At a higher level of experience you find and this is the most important experience in human life. Somebody is drinking and doctor says, ‘look, it is ruining your health, so you realize that drinking is bad really. It is adharma, I will not do it, he really does not want to do it. But whenever he sees the glass full of liquor he is tempted to it and then he takes it. He does not choose it; he takes it because the inclination is so great. It is here that he feels that he is compelled to take it. Here he does not say that I am free to take it. He experiences that although he does not want to drink he is feeling compulsion to do it, so now he does not claim that he is free to take it but he claims a compulsion. This is a new stage.

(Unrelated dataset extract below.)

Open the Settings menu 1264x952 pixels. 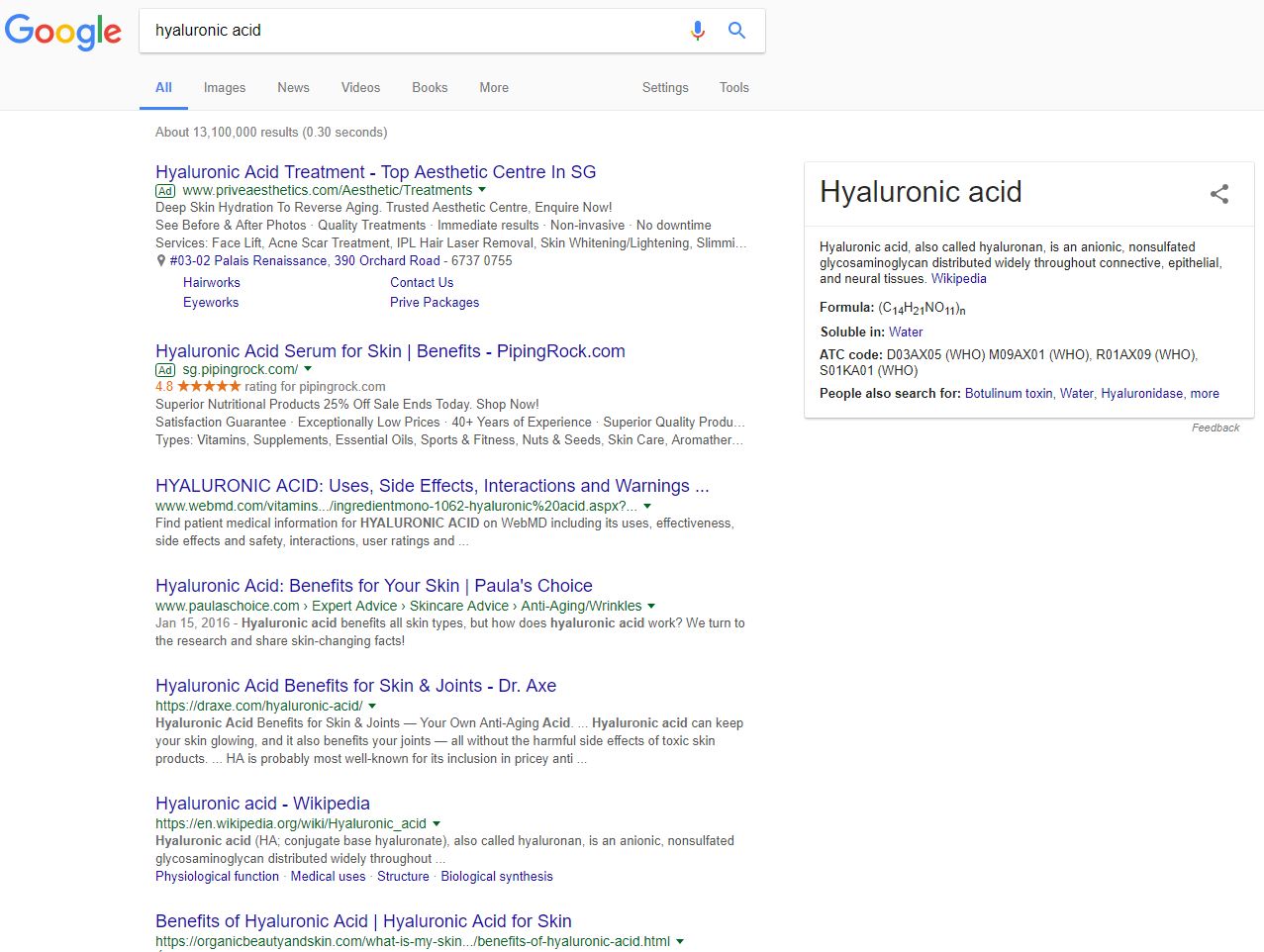[665, 87]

In the certain stage of consciousness that which you do not like, which you do not want, yet you feel such an attraction towards it that you want it and you feel you are compelled to take it. This is called in English language passion; you cannot avoid it although you may not approve of it. It is called passion because you become passive to it. That impulsion is so great that you become completely passive to it and you are unable to exercise your will that is why you feel that you are not free, you are compelled. Then you ask a question can I be free from this compulsion?